Even a half hour will remind you of life B.C. (before cancer) and refresh both body and soul. Keep yourself physically and mentally healthy on behalf of your loved one, your family, and yourself.
2. I’ll seek out palliative care to maintain my patient’s quality of life.
Every cancer patient deserves the right to experience treatment with a minimum of pain, nausea, anxiety, and treatment side effects. That’s what palliative care does, whether through medication or through evidence-based therapies like exercise, massage, meditation, or such creative outlets as art, music, or journaling. Unlike hospice, which is available only to the terminally ill, palliative care can and should be accessed from the day of diagnosis. Not every oncologist is trained in these practices — they represent an emerging medical specialty. You’ll have to seek it out deliberately and persistently, but it will be worthwhile.

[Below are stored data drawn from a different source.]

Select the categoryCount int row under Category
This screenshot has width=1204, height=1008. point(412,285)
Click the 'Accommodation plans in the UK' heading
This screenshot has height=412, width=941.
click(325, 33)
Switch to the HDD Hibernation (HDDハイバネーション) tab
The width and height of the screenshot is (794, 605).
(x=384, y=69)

Beyond enriching the patient’s quality of life, palliative care can help caregivers to heal faster. Mike’s wife kept him alive with a series of clinical trials and constant palliative care for 27 months after his terminal pancreatic cancer diagnosis in the late 1990s. As he was dying, he affirmed to her that he was pain-free, anxiety-free, and comfortable. To this day, she describes that fact as a victory over the cancer. She’s now a powerful advocate for increasing Federal cancer research and palliative care funding.
3. No matter what happens in caregiving, I’ll preserve my identity and self-confidence.
Too many caregivers totally lose themselves in caregiving and struggle to redefine post-cancer life, regardless of the outcome. For those whose patient comes out the other side cancer-free or at least in remission, fears of recurrence may dominate their lives. Those whose patient dies may feel guilt, perhaps wondering if there was something they could have done to change the outcome.
The problem is that cancer is a mystery, even to the scientists and physicians who work with it every day. There may not be understandable reasons why one patient responds well to a gold-standard treatment and another doesn’t, or why one patient’s cancer can be conquered while another’s just takes over. As a caregiver, you can only do what you can do.
Didier’s wife (a former successful medical equipment marketing executive) found herself nearly penniless and facing life as a single mother for her 4-year-old daughter and their son who was born 10 days after Didier died. He had told her how he wanted her to care for the children after he was gone, and — feeling overwhelmed — she took detailed notes.
Then, after three years of trying to comply with his wishes while she grieved, she realized that she had to take back control of her life. She still loves and misses him, but she has confronted that her intense caregiving had caused her to lose both herself and her self-confidence. So honoring the spirit of his wishes, rather than the letter of her notes, she buried her death-bed notebook at his gravesite and created her own “playbook” to enrich life for herself and the children. Didier’s wife has become Joanne again. She has chosen to really live her current life, and in doing so she’s rediscovered joy, both personally and professionally.
The new year is here. For caregivers, it brings an opportunity to reflect on caregiving so far and to set the stage for a newly fulfilling life — an opportunity not to be missed, regardless of how your caregiving may turn out.